▸ **Do this**:
Write out every line of the records as a JSON list of strings, one string per line, skipping blank lines.

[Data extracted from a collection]
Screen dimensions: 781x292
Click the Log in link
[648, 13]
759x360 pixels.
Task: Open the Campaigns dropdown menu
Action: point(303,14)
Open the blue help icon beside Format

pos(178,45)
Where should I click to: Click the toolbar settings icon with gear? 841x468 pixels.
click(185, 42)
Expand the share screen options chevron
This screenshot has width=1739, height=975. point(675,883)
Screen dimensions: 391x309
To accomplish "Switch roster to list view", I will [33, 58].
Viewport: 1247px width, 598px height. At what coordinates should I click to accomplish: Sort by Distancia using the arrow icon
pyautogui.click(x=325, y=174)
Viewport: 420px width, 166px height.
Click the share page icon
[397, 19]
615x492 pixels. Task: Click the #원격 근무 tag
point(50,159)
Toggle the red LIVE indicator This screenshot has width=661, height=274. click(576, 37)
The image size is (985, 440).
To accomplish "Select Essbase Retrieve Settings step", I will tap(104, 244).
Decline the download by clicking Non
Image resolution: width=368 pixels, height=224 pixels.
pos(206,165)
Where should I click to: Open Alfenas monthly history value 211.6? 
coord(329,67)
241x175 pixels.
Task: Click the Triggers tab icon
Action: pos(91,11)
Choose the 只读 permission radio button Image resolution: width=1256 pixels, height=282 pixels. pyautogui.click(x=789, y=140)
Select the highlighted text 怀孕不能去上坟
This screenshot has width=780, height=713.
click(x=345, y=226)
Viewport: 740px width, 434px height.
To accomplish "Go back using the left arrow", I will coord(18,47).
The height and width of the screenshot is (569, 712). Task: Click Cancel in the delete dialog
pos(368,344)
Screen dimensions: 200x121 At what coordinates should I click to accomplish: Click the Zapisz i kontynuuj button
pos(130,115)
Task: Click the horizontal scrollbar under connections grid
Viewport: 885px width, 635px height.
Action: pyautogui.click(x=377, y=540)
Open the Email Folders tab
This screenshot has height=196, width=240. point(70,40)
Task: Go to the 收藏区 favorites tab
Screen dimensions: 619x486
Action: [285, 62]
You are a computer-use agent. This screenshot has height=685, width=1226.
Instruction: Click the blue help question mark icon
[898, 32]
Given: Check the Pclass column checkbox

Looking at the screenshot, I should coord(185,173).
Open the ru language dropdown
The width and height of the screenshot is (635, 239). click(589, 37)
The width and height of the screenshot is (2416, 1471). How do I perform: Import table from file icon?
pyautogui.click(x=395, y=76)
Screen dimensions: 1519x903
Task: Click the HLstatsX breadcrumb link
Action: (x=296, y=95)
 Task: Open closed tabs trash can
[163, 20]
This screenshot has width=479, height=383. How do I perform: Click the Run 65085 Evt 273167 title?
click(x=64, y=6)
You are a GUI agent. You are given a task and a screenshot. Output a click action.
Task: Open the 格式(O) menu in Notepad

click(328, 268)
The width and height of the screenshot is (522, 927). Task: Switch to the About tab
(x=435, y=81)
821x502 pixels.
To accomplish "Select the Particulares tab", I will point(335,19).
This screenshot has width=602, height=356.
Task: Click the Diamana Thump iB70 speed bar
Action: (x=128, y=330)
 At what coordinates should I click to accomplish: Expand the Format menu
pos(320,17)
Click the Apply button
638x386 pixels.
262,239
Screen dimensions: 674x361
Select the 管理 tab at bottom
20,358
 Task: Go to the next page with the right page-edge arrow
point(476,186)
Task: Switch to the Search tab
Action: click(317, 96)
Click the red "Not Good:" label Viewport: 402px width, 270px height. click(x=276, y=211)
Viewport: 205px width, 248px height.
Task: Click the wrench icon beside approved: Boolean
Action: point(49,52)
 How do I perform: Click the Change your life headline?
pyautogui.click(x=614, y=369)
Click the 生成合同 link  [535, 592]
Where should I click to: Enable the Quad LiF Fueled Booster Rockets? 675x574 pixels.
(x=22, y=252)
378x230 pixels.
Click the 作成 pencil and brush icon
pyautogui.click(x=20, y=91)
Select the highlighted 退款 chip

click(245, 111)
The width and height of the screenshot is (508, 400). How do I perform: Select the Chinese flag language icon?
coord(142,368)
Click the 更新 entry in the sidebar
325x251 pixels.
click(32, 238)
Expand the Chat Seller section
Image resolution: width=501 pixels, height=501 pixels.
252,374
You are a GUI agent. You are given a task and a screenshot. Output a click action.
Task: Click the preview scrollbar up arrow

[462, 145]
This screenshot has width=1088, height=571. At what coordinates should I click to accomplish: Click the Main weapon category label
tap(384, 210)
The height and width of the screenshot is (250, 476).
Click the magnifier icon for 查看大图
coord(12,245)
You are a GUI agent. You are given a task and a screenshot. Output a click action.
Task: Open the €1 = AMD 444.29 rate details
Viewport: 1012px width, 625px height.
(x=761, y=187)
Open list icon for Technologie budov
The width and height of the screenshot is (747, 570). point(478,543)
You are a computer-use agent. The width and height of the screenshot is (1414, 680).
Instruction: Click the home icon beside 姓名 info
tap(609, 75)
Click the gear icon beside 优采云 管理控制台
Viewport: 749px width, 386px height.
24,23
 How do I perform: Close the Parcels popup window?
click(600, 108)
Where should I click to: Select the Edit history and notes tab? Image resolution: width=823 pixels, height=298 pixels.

▸ **Reply to the exercise**:
[
  "Screen dimensions: 781x292",
  "Click the Log in link",
  "[648, 13]",
  "759x360 pixels.",
  "Task: Open the Campaigns dropdown menu",
  "Action: point(303,14)",
  "Open the blue help icon beside Format",
  "pos(178,45)",
  "Where should I click to: Click the toolbar settings icon with gear? 841x468 pixels.",
  "click(185, 42)",
  "Expand the share screen options chevron",
  "This screenshot has width=1739, height=975. point(675,883)",
  "Screen dimensions: 391x309",
  "To accomplish \"Switch roster to list view\", I will [33, 58].",
  "Viewport: 1247px width, 598px height. At what coordinates should I click to accomplish: Sort by Distancia using the arrow icon",
  "pyautogui.click(x=325, y=174)",
  "Viewport: 420px width, 166px height.",
  "Click the share page icon",
  "[397, 19]",
  "615x492 pixels. Task: Click the #원격 근무 tag",
  "point(50,159)",
  "Toggle the red LIVE indicator This screenshot has width=661, height=274. click(576, 37)",
  "The image size is (985, 440).",
  "To accomplish \"Select Essbase Retrieve Settings step\", I will tap(104, 244).",
  "Decline the download by clicking Non",
  "Image resolution: width=368 pixels, height=224 pixels.",
  "pos(206,165)",
  "Where should I click to: Open Alfenas monthly history value 211.6? ",
  "coord(329,67)",
  "241x175 pixels.",
  "Task: Click the Triggers tab icon",
  "Action: pos(91,11)",
  "Choose the 只读 permission radio button Image resolution: width=1256 pixels, height=282 pixels. pyautogui.click(x=789, y=140)",
  "Select the highlighted text 怀孕不能去上坟",
  "This screenshot has width=780, height=713.",
  "click(x=345, y=226)",
  "Viewport: 740px width, 434px height.",
  "To accomplish \"Go back using the left arrow\", I will coord(18,47).",
  "The height and width of the screenshot is (569, 712). Task: Click Cancel in the delete dialog",
  "pos(368,344)",
  "Screen dimensions: 200x121 At what coordinates should I click to accomplish: Click the Zapisz i kontynuuj button",
  "pos(130,115)",
  "Task: Click the horizontal scrollbar under connections grid",
  "Viewport: 885px width, 635px height.",
  "Action: pyautogui.click(x=377, y=540)",
  "Open the Email Folders tab",
  "This screenshot has height=196, width=240. point(70,40)",
  "Task: Go to the 收藏区 favorites tab",
  "Screen dimensions: 619x486",
  "Action: [285, 62]",
  "You are a computer-use agent. This screenshot has height=685, width=1226.",
  "Instruction: Click the blue help question mark icon",
  "[898, 32]",
  "Given: Check the Pclass column checkbox",
  "Looking at the screenshot, I should coord(185,173).",
  "Open the ru language dropdown",
  "The width and height of the screenshot is (635, 239). click(589, 37)",
  "The width and height of the screenshot is (2416, 1471). How do I perform: Import table from file icon?",
  "pyautogui.click(x=395, y=76)",
  "Screen dimensions: 1519x903",
  "Task: Click the HLstatsX breadcrumb link",
  "Action: (x=296, y=95)",
  " Task: Open closed tabs trash can",
  "[163, 20]",
  "This screenshot has width=479, height=383. How do I perform: Click the Run 65085 Evt 273167 title?",
  "click(x=64, y=6)",
  "You are a GUI agent. You are given a task and a screenshot. Output a click action.",
  "Task: Open the 格式(O) menu in Notepad",
  "click(328, 268)",
  "The width and height of the screenshot is (522, 927). Task: Switch to the About tab",
  "(x=435, y=81)",
  "821x502 pixels.",
  "To accomplish \"Select the Particulares tab\", I will point(335,19).",
  "This screenshot has width=602, height=356.",
  "Task: Click the Diamana Thump iB70 speed bar",
  "Action: (x=128, y=330)",
  " At what coordinates should I click to accomplish: Expand the Format menu",
  "pos(320,17)",
  "Click the Apply button",
  "638x386 pixels.",
  "262,239",
  "Screen dimensions: 674x361",
  "Select the 管理 tab at bottom",
  "20,358",
  " Task: Go to the next page with the right page-edge arrow",
  "point(476,186)",
  "Task: Switch to the Search tab",
  "Action: click(317, 96)",
  "Click the red \"Not Good:\" label Viewport: 402px width, 270px height. click(x=276, y=211)",
  "Viewport: 205px width, 248px height.",
  "Task: Click the wrench icon beside approved: Boolean",
  "Action: point(49,52)",
  " How do I perform: Click the Change your life headline?",
  "pyautogui.click(x=614, y=369)",
  "Click the 生成合同 link  [535, 592]",
  "Where should I click to: Enable the Quad LiF Fueled Booster Rockets? 675x574 pixels.",
  "(x=22, y=252)",
  "378x230 pixels.",
  "Click the 作成 pencil and brush icon",
  "pyautogui.click(x=20, y=91)",
  "Select the highlighted 退款 chip",
  "click(245, 111)",
  "The width and height of the screenshot is (508, 400). How do I perform: Select the Chinese flag language icon?",
  "coord(142,368)",
  "Click the 更新 entry in the sidebar",
  "325x251 pixels.",
  "click(32, 238)",
  "Expand the Chat Seller section",
  "Image resolution: width=501 pixels, height=501 pixels.",
  "252,374",
  "You are a GUI agent. You are given a task and a screenshot. Output a click action.",
  "Task: Click the preview scrollbar up arrow",
  "[462, 145]",
  "This screenshot has width=1088, height=571. At what coordinates should I click to accomplish: Click the Main weapon category label",
  "tap(384, 210)",
  "The height and width of the screenshot is (250, 476).",
  "Click the magnifier icon for 查看大图",
  "coord(12,245)",
  "You are a GUI agent. You are given a task and a screenshot. Output a click action.",
  "Task: Open the €1 = AMD 444.29 rate details",
  "Viewport: 1012px width, 625px height.",
  "(x=761, y=187)",
  "Open list icon for Technologie budov",
  "The width and height of the screenshot is (747, 570). point(478,543)",
  "You are a computer-use agent. The width and height of the screenshot is (1414, 680).",
  "Instruction: Click the home icon beside 姓名 info",
  "tap(609, 75)",
  "Click the gear icon beside 优采云 管理控制台",
  "Viewport: 749px width, 386px height.",
  "24,23",
  " How do I perform: Close the Parcels popup window?",
  "click(600, 108)",
  "Where should I click to: Select the Edit history and notes tab? Image resolution: width=823 pixels, height=298 pixels."
]